**SELECTED EXTRACT**
· · ·
From Leeds to Malta to KSA – Mobilisation Within Faithful+Gould

Ian Hawkes
Working on Saudi Arabia’s large projects is a fantastic experience – and Faithful+Gould made it very easy to relocate and settle into life here.

I’ve been in Saudi Arabia for a year now and it’s my second international relocation since joining Faithful+Gould in 2008. I first joined the cost management team in the Leeds office and two years later, an opportunity arose in Malta and I jumped at the chance. My wife and I had often talked about living abroad, but had assumed that family life with three kids made it too difficult. On this occasion we figured there was nothing to lose, so I applied and was soon on a flight to meet Faithful+Gould’s client.

I relocated to Malta and my family joined me a month later. We were there for five years and it was a great experience, for both work and family life. We met many people that I’m sure I’ll maintain friendships with for many years to come. When my project eventually needed less attention, I wondered what was next for me – and found myself ticking ‘yes’ to the question ‘would you consider working elsewhere in the world?’ in my annual performance review.

In September 2014 I moved to Saudi Arabia, and found that life here is very different to the way it may have been 20 years ago. There’s a wide mix of people, including lots of expats and a sociable lifestyle is the norm.

Faithful+Gould made the relocation very easy, with visas, flights and temporary hotel accommodation all arranged for me.
· · ·
**INFORMATION GIVEN**
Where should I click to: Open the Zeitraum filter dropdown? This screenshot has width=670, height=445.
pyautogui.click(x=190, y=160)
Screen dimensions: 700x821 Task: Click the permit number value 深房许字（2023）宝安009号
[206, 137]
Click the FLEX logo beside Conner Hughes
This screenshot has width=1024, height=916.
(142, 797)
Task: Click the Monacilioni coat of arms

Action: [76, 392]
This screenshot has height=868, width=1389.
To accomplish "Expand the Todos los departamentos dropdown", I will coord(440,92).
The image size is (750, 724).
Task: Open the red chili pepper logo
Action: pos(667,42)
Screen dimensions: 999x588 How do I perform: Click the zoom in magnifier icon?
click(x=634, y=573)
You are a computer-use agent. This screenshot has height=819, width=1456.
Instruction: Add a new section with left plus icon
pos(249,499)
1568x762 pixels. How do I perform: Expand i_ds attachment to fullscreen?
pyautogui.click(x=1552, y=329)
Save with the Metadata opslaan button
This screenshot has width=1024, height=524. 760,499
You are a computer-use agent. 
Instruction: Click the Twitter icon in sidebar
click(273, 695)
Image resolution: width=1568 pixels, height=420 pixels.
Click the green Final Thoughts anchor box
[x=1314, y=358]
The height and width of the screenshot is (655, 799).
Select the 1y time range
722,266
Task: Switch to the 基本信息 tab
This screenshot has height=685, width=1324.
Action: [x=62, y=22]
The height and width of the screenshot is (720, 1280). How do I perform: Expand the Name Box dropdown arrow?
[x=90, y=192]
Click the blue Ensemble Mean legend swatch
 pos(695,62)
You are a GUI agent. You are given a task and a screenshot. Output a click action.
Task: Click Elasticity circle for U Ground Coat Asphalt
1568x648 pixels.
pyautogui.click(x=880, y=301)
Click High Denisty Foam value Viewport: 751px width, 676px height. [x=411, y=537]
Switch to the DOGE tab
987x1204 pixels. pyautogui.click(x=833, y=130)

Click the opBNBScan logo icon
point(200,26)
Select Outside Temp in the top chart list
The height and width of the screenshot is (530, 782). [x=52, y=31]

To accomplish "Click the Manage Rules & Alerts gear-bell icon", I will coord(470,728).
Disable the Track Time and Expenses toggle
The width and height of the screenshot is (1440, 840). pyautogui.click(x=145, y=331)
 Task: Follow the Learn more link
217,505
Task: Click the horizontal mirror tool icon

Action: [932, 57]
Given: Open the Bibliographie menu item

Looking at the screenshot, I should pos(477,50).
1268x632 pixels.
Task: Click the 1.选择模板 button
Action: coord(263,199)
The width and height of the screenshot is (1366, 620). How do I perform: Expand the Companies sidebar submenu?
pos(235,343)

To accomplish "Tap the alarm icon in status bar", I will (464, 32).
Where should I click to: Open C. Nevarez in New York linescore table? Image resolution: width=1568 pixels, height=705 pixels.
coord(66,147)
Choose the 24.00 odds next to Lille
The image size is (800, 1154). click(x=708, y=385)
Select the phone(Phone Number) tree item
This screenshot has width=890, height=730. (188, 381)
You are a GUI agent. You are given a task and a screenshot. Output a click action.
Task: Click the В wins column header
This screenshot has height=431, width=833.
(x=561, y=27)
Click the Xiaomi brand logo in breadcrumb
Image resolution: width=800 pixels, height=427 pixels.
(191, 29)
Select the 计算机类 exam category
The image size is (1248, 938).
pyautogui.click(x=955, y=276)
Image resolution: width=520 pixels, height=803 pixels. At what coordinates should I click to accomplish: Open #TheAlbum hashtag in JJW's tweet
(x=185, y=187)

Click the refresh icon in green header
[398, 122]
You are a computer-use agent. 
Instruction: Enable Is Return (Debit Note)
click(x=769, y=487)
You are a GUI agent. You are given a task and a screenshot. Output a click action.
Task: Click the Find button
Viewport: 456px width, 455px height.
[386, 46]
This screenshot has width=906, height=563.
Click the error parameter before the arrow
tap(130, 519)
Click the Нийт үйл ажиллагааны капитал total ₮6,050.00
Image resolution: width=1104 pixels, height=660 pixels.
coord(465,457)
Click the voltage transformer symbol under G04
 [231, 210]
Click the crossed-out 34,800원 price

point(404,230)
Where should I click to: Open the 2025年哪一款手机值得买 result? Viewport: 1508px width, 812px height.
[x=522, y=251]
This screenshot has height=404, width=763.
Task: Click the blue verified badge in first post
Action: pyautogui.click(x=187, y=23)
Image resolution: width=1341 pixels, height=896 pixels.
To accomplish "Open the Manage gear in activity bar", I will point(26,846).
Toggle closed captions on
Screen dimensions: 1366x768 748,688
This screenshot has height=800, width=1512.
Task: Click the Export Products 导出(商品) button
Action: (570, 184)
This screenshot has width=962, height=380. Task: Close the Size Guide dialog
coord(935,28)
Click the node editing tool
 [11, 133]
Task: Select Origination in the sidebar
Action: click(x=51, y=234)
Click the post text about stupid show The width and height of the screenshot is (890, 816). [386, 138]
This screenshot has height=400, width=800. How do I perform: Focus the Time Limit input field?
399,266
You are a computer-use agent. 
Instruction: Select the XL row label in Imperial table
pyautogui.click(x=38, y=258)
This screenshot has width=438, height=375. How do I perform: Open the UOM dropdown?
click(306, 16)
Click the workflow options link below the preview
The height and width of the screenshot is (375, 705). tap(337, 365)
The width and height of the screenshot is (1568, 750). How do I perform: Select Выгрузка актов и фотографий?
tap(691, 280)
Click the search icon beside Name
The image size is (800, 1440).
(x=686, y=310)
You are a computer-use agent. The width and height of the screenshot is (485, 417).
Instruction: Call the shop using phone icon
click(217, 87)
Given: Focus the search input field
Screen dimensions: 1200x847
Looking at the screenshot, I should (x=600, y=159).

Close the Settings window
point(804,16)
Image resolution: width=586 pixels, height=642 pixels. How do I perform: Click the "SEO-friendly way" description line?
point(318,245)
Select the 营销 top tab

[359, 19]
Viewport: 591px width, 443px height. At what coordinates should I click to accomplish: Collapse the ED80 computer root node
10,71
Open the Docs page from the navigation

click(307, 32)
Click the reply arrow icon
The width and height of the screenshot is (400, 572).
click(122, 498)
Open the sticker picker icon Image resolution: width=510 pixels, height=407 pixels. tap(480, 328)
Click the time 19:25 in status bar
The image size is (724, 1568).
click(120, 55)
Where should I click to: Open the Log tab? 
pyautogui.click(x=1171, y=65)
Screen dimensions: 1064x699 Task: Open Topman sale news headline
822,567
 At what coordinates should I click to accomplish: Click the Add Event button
· · ·
**EXERCISE OBJECTIVE**
Answer these questions from the piece about moving with Faithful+Gould:
1. In what year did the writer join Faithful+Gould?
2. How many years did the writer's family live in Malta?
3. In what month and year did the writer move to Saudi Arabia?
The items were taken from a different source than the piece about moving with Faithful+Gould.

**RESPONSE TO THE TASK**
1. 2008
2. Five years
3. September 2014